Entre los encuentros se hayan: altos sin mediar infracción en Acerbaiyan y Kirguizistán; semáforo en rojo no respetado en Uzbequistán; exceso de velocidad, uso de indebido de carril y estacionamiento en lugar prohibido en Kazajastán; exceso de velocidad en Rusia. Otras ha habido, pero no entraremos en minucias. Saldo, cero dólares en “peajes”.

Por ahora hemos empleado tres técnicas: no parar, diálogo individual, recurso del “polibueno-polimalo”. Antes de optar por una es necesario situarse: conocer (se caza al vuelo) el nivel de corrupción del país y saber si la actuación policial es legal o intento de extorsión. Conscientes de las cartas que se tienen, toca jugar.

La evasión sirve allá donde la policía lleva la placa sin dignidad (Acerbaiyán, por ejemplo). Es posible que te persigan pero son tan vagos que hasta para robar sólo quieren lo fácil, al que obedece al alto. Si la persecusión se da y no desisten nos quedan las otras dos tácticas y el mal menor del regateo.

La técnica del diálogo indiviual incluye saludar a todos los policías del control muy afectuosamente y hablar en castellano. Es importante el uso del idioma, puesto que ellos no saben inglés y el castellano te permite ser más efusivo en los saludos, salen más naturales. Sonrisa fácil, cara de inocencia, decir mucho “tourism, only transit”, y soltar la ristra de ciudades que has visitado de su país, haciendo gestos que confirmen lo bonitas que te han parecido. Vendrá una charleta en ruso o idioma local. Conviene demostrar que no se ha entendido nada, no imaginar siquiera el motivo de la detención. Alguno te dejará seguir. Si aún persisten, tras verte turista, lo harán casi seguro con intenciones de embolsarse el dinero en su cartera, de modo que te dan esa ventaja, tan sencillo como exigir un ticket que no desean hacer; el delito, mejor sin pruebas. Llegado el extremo, como se ha dado, de que comiencen a rellenar el formulario de la multa, es conveniente recordar “no money, only credit card, bank, bank”, lo que vuelve a hundir sus expectativas de paga extra. Banco parece entenderse en todos los idiomas. En el caso de detenciones ilegales o legales sin pruebas (si hay foto del radar, no seguir esta vía), la palabra “consulate”, sacar el móvil y marcar un número cualquiera, mientras se habla, ahora sí, en inglés, indignado, fue efectiva la vez empleada.

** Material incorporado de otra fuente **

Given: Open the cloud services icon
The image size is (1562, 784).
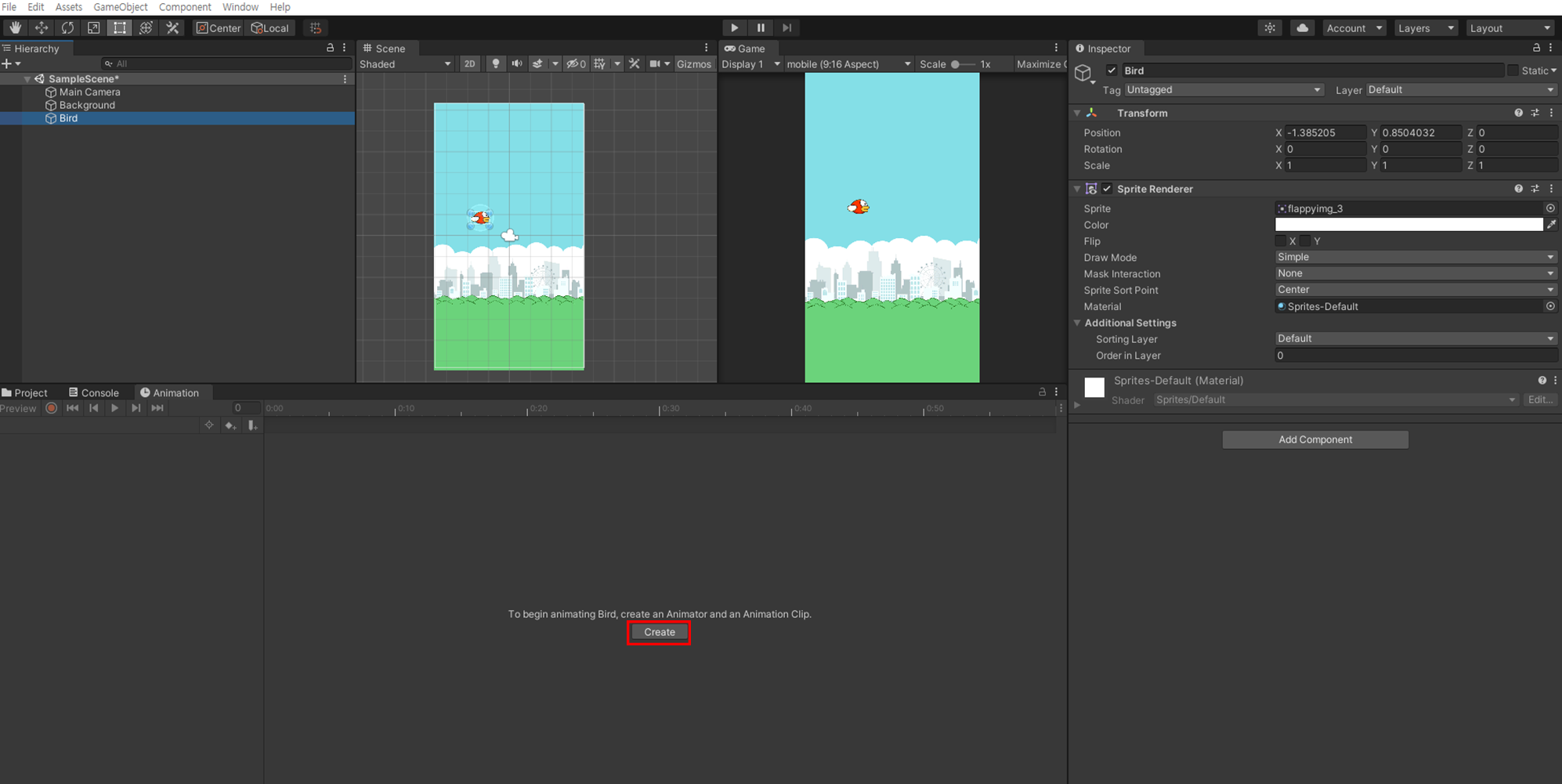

La técnica del polibueno-polimalo es muy similar al diálogo individual, pero el comienzo ha de ser inverso. Uno de los integrantes del equipo, mejor el más grande físicamente, se encara y discute acaloradamente. Cuando la tensión es elevada, aparece otro de los detenidos que de modo pausado comienza, en un aparte, el paripé del diálogo individual.

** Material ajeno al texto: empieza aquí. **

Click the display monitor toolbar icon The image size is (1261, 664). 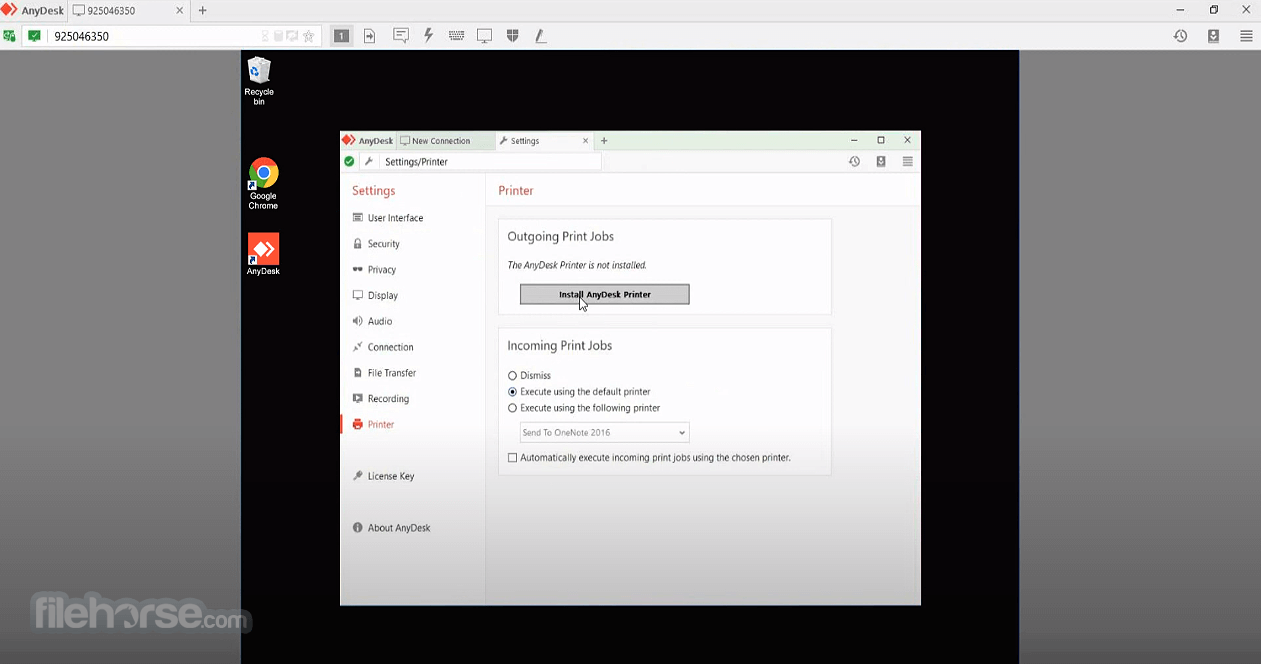484,36
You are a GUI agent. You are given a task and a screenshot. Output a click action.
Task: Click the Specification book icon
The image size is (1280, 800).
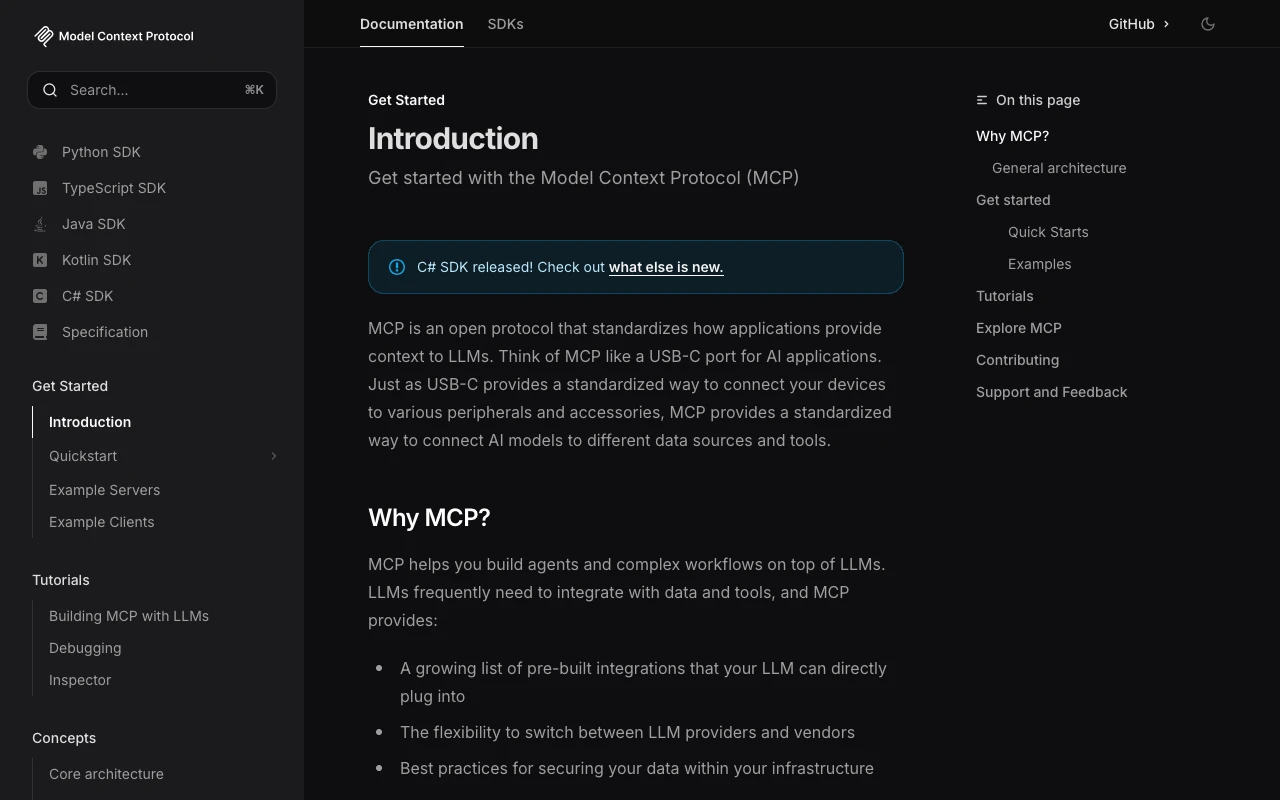40,332
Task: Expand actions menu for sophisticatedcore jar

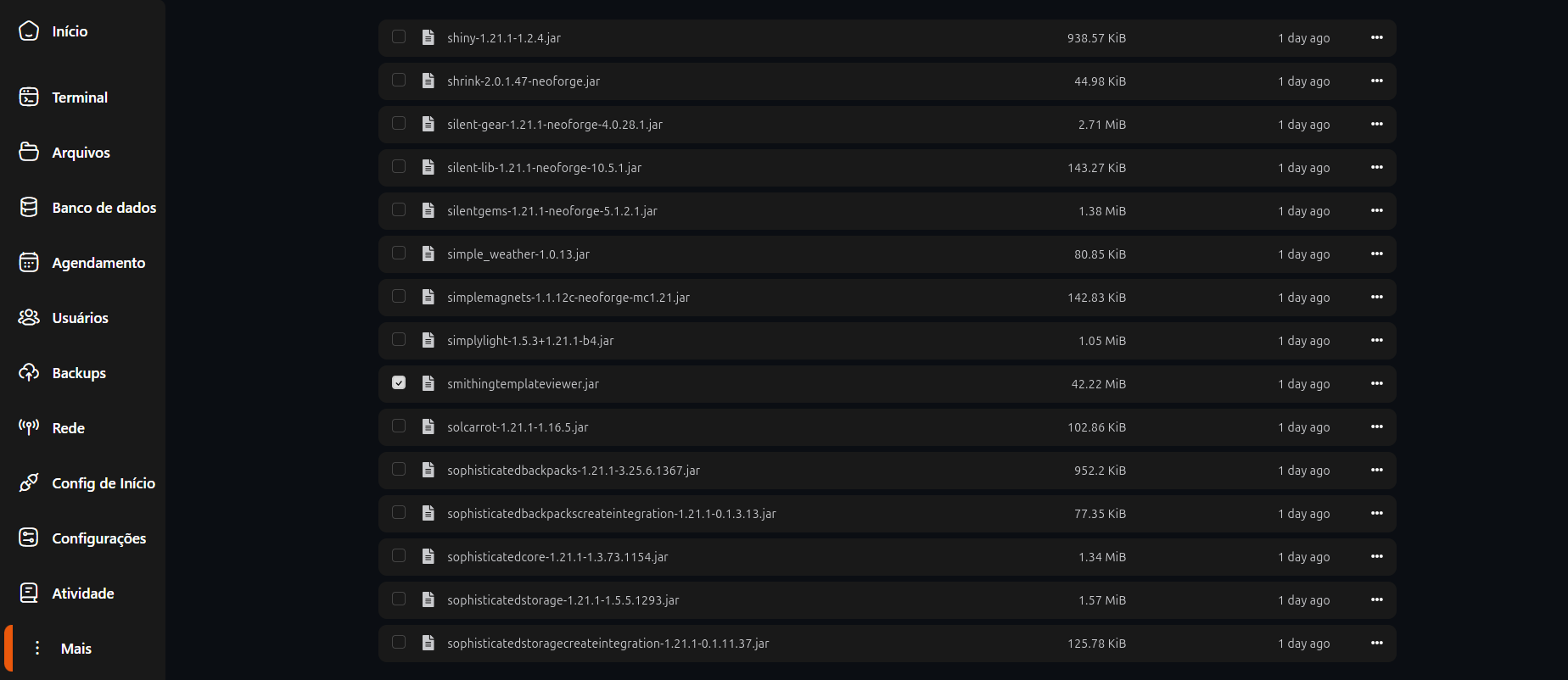Action: click(x=1376, y=557)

No funciona siempre, mas a nosotros nos ha dado alas el master cursado en Acerbaiyán. Se te queda tal cara de tonto que prefieres dormir en el cuartelillo que pasar otra vez por la misma situación. En todo caso, sabemos que ser español da cierta ventaja, que se lo digan a los dos ingleses que vimos esperando en tierra de nadie, entre la frontera kazaja y rusa por no haberse cumplido la fecha de entrada de su visado. Los british no caen tan simpáticos. Nadie les pasa una.

One Response to “Haciendo callo”

  1. Gran Duque de La Pedriza Says:

    Lo de Acerbaiyán debe ser para mear y no echar gota. Qué asco de corrupción, debe ser desesperante. Muy muy bueno el Manual Anti Multas Corruptas.